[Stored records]
========
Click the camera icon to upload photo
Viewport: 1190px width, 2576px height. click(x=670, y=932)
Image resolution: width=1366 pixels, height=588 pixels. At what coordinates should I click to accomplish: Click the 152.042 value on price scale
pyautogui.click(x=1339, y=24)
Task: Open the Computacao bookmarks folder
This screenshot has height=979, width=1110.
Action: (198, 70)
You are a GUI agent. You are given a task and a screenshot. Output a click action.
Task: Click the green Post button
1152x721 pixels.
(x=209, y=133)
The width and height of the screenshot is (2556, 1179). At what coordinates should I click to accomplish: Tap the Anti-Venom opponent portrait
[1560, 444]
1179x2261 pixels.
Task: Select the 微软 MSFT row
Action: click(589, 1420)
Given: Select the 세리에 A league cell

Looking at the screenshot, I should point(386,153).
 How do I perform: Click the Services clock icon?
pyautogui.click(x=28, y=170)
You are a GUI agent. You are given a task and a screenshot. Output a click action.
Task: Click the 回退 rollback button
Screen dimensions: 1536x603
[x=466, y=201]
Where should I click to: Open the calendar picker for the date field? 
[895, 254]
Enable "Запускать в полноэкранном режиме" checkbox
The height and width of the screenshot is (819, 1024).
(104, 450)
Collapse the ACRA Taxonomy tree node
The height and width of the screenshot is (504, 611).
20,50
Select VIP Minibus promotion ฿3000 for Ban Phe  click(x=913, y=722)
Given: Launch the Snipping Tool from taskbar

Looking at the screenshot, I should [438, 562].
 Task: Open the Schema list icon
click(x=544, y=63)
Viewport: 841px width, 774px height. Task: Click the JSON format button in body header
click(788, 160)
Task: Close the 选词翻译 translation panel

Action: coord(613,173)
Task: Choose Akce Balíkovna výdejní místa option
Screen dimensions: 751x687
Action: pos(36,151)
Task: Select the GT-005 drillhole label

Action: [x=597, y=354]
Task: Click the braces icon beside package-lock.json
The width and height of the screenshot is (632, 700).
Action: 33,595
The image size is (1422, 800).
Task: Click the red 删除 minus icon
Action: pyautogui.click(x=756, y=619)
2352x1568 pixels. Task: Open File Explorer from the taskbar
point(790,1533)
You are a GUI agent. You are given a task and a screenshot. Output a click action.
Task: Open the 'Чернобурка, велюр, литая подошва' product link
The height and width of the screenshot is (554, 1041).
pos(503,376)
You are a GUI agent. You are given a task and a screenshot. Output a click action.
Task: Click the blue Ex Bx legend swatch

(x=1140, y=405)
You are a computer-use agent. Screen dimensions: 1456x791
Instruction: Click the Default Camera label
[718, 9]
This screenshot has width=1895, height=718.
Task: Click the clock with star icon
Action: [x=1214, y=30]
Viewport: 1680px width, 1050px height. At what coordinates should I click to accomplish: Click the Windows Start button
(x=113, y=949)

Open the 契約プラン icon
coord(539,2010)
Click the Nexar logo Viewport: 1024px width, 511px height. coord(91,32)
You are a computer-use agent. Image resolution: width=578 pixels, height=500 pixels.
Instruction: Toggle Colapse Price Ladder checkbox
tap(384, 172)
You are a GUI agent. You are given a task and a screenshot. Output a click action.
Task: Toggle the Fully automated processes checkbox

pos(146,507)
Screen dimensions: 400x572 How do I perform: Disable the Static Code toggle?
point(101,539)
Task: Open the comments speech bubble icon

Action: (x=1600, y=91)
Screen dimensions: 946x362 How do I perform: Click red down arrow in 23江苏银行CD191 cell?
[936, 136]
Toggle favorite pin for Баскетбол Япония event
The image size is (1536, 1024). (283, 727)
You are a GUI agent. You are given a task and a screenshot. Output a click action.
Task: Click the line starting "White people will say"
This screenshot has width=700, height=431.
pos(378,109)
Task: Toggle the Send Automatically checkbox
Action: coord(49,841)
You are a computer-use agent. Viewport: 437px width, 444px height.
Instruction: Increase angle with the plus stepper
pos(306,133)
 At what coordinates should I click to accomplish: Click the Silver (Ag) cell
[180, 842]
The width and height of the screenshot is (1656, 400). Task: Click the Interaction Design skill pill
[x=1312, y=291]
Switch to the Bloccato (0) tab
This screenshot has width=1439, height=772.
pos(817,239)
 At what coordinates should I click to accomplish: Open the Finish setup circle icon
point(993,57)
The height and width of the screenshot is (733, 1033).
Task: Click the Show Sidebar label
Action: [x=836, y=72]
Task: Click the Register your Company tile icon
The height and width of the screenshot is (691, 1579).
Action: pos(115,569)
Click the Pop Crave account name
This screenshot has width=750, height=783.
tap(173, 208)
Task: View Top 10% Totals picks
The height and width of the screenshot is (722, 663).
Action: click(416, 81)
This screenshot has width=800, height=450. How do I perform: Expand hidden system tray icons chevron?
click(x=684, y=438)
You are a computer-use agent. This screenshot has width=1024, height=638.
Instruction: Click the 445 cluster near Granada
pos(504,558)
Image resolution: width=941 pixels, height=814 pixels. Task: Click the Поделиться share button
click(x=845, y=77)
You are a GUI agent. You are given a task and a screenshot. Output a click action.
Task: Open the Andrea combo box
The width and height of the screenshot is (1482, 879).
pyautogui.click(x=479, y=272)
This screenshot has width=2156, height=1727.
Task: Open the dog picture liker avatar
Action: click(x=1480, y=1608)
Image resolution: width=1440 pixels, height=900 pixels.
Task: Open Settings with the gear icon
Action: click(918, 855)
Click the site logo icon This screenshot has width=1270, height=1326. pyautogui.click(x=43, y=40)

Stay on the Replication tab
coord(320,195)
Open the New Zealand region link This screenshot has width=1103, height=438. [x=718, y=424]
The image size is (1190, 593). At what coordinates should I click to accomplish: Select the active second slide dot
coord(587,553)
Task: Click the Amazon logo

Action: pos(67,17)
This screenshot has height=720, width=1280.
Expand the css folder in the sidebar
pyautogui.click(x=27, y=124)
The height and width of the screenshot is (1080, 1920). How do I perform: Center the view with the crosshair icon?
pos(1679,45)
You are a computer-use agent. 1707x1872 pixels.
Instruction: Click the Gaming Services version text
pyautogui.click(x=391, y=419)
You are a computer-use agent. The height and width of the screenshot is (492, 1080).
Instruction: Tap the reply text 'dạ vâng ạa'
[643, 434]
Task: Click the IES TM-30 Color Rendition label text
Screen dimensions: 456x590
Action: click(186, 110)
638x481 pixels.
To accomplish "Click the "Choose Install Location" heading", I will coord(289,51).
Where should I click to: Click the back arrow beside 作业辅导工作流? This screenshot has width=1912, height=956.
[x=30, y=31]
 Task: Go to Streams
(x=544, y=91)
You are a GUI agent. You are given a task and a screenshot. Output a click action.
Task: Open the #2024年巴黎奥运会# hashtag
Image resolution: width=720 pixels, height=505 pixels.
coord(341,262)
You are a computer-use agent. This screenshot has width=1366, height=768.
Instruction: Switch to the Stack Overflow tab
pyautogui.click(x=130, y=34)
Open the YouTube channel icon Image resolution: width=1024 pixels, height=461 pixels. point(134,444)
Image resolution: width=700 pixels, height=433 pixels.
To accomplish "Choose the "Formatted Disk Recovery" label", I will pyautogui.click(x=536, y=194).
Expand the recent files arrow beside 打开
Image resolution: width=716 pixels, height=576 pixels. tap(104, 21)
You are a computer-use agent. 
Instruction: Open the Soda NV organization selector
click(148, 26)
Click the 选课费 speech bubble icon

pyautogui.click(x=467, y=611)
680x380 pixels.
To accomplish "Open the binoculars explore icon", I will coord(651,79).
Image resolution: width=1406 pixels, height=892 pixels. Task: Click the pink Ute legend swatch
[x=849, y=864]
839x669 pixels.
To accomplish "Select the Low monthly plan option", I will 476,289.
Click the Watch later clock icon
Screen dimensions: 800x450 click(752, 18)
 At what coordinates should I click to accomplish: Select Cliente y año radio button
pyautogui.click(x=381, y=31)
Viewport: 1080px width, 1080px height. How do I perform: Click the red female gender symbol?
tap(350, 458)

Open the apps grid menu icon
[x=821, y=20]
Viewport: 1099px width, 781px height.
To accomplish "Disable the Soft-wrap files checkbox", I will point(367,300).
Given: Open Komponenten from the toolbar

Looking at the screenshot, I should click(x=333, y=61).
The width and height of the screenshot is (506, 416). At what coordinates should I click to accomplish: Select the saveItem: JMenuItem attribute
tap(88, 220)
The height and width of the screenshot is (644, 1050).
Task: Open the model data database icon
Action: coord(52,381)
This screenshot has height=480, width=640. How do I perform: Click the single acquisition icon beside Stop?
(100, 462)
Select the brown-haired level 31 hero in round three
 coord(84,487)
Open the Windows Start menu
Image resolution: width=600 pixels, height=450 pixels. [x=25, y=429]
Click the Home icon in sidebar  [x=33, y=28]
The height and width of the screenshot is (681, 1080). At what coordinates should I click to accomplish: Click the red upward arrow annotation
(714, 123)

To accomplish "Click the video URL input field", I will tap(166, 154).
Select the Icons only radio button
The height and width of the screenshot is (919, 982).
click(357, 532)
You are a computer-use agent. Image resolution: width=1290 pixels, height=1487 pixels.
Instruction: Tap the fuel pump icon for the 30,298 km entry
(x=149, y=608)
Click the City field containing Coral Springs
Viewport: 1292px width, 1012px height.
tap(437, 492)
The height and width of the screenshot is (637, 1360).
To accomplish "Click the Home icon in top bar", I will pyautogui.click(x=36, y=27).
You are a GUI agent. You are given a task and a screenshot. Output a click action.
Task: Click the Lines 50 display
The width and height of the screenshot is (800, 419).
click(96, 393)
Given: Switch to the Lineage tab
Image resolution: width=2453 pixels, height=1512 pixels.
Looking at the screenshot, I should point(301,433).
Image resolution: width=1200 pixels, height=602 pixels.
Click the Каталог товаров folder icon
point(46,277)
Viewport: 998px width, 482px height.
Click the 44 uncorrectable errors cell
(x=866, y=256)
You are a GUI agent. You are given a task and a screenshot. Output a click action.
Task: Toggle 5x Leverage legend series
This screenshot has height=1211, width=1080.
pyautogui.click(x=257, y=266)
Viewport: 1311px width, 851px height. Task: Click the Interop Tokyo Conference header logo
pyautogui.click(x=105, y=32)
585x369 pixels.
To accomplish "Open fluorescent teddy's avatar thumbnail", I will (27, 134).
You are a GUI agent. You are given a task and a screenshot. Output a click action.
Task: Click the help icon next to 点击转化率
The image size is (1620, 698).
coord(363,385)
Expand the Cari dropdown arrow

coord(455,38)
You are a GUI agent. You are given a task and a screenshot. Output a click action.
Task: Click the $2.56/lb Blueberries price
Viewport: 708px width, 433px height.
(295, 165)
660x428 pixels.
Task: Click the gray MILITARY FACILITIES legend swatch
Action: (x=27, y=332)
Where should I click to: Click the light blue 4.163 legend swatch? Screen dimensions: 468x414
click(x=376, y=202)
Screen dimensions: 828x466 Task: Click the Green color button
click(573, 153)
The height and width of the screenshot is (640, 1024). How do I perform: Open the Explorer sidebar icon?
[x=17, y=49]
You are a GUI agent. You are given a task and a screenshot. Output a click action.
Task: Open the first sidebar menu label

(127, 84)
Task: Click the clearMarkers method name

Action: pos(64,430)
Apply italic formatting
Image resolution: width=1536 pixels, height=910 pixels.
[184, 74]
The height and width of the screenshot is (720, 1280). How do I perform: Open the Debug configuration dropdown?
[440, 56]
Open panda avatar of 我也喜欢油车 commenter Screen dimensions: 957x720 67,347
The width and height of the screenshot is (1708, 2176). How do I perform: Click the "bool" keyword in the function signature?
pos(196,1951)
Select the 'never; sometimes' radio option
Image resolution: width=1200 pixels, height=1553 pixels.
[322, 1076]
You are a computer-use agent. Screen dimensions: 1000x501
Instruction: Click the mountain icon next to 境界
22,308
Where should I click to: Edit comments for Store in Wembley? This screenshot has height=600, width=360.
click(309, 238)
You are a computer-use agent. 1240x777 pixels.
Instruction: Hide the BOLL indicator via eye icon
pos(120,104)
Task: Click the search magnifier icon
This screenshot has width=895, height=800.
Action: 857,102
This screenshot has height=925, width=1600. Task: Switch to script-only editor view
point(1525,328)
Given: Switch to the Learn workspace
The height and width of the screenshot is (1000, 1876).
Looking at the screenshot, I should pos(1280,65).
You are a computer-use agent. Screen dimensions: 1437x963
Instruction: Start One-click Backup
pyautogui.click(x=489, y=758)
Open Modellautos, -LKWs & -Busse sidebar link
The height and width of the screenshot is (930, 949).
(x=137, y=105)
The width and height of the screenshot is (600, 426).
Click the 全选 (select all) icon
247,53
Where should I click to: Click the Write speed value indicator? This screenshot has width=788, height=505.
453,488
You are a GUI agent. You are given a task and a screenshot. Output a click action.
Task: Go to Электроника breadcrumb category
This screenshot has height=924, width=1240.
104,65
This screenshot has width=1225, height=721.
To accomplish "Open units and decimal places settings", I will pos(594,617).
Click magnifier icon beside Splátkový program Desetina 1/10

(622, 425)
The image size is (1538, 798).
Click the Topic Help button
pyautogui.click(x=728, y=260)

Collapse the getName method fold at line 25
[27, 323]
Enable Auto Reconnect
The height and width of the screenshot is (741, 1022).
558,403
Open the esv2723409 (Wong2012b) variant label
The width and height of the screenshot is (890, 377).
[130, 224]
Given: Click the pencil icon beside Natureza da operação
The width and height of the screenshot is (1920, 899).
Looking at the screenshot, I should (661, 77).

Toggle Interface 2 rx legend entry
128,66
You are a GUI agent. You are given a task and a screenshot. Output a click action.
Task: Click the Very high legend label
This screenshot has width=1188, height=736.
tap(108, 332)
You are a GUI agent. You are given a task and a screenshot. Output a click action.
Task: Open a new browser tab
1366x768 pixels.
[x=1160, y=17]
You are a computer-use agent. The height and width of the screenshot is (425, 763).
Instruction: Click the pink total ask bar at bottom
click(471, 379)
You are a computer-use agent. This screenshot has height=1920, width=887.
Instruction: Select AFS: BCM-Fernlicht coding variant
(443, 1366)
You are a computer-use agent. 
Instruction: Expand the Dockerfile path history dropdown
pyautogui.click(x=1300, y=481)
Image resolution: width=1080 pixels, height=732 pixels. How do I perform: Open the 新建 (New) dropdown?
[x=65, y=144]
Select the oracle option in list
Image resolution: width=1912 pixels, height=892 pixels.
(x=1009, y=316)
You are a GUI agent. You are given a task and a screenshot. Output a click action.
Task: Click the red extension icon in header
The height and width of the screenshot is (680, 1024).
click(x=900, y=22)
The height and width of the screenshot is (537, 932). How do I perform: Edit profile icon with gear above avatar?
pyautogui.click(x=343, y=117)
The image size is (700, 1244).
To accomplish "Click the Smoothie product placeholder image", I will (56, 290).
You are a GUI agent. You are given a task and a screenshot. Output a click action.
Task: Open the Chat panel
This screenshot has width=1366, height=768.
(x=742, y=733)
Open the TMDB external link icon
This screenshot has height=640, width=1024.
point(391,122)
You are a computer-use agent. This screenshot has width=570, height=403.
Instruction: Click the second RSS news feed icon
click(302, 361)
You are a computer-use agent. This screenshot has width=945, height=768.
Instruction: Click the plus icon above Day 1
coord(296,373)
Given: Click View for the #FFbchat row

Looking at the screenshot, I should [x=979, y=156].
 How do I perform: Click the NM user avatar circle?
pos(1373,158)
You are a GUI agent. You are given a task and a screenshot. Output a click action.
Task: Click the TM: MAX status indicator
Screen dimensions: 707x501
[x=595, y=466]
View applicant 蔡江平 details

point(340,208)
========
(TRY IT):
Repeat exactly the lines above from the one with "You are a computer-use agent. 1240x777" up to and including the one with "Open Modellautos, -LKWs & -Busse sidebar link". No other line belongs in the reply.

(SOLUTION TO THE EXERCISE):
You are a computer-use agent. 1240x777 pixels.
Instruction: Hide the BOLL indicator via eye icon
pos(120,104)
Task: Click the search magnifier icon
This screenshot has width=895, height=800.
Action: 857,102
This screenshot has height=925, width=1600. Task: Switch to script-only editor view
point(1525,328)
Given: Switch to the Learn workspace
The height and width of the screenshot is (1000, 1876).
Looking at the screenshot, I should pos(1280,65).
You are a computer-use agent. Screen dimensions: 1437x963
Instruction: Start One-click Backup
pyautogui.click(x=489, y=758)
Open Modellautos, -LKWs & -Busse sidebar link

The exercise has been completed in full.